What to produce: Extract every line of text from the data below verbatim, omitting the pictures.

Records shown:
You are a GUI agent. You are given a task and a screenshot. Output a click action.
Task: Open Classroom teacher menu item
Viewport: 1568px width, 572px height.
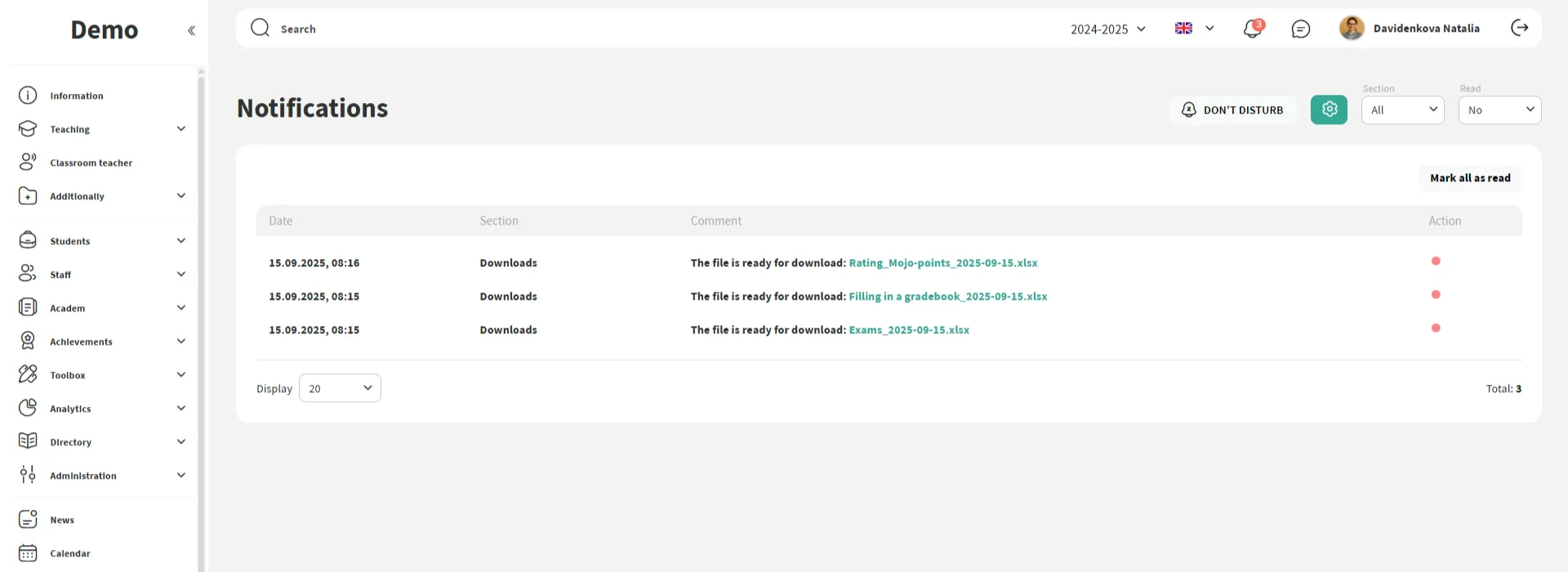(x=91, y=163)
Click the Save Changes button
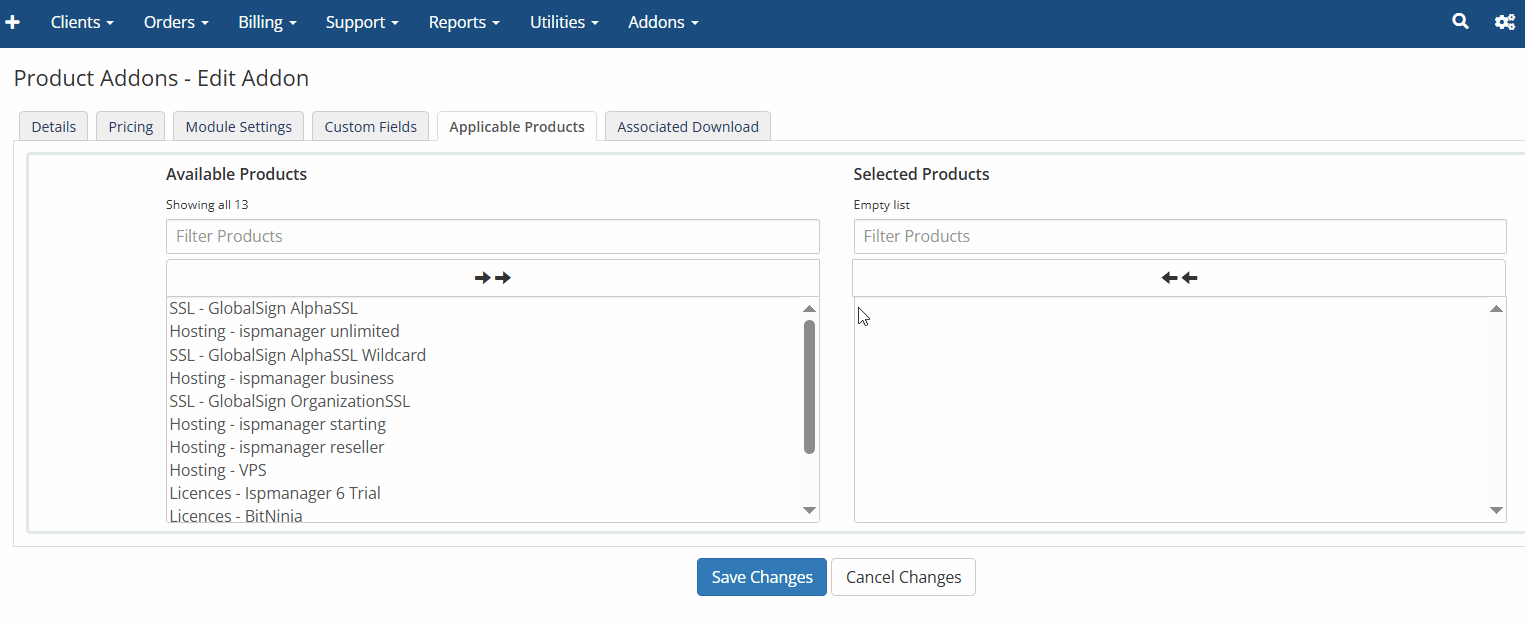The image size is (1525, 625). (x=761, y=577)
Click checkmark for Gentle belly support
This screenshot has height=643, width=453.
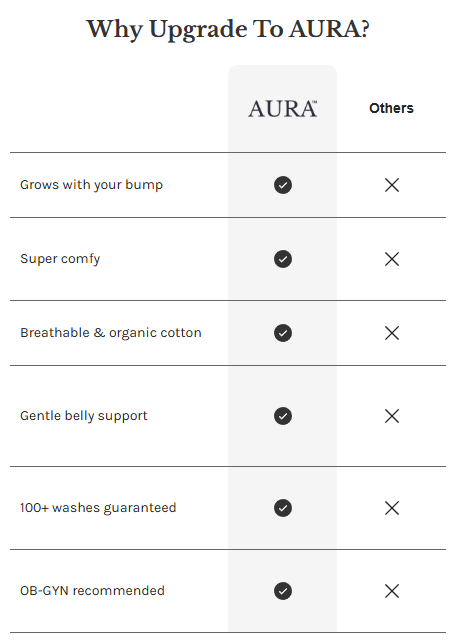tap(283, 416)
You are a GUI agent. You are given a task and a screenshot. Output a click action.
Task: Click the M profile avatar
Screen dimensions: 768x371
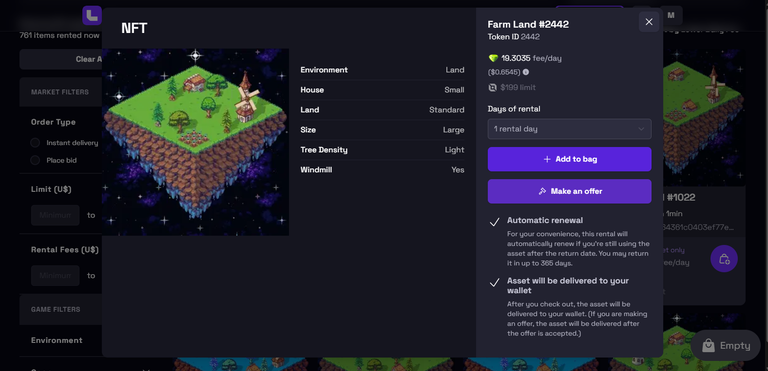click(671, 15)
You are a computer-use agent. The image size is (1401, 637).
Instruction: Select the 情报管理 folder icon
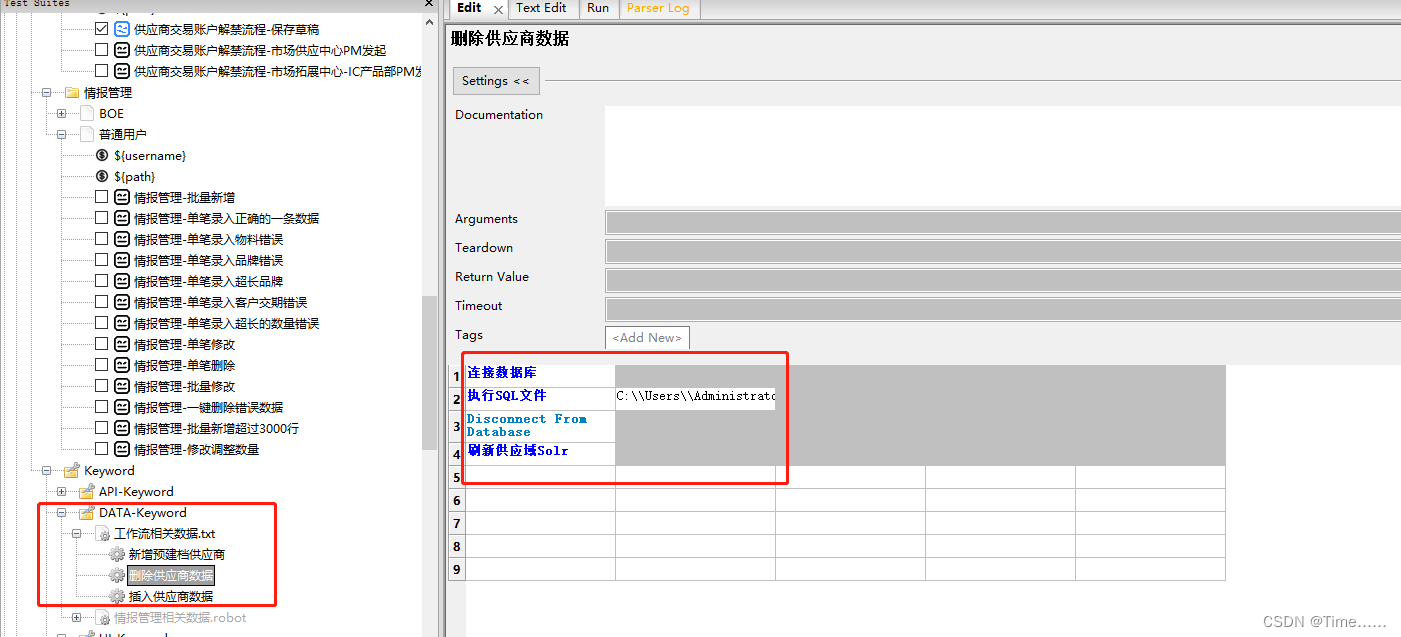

Task output:
You are a GUI agent. You are given a task and a screenshot. Output a click action.
Task: Open Classroom teacher menu item
Viewport: 1568px width, 572px height.
(x=91, y=163)
Click the Save Changes button
The image size is (1525, 625). (x=761, y=577)
Click checkmark for Gentle belly support
This screenshot has height=643, width=453.
tap(283, 416)
You are a GUI agent. You are given a task and a screenshot. Output a click action.
Task: Click the M profile avatar
Screen dimensions: 768x371
click(671, 15)
You are a computer-use agent. The image size is (1401, 637).
Instruction: Select the 情报管理 folder icon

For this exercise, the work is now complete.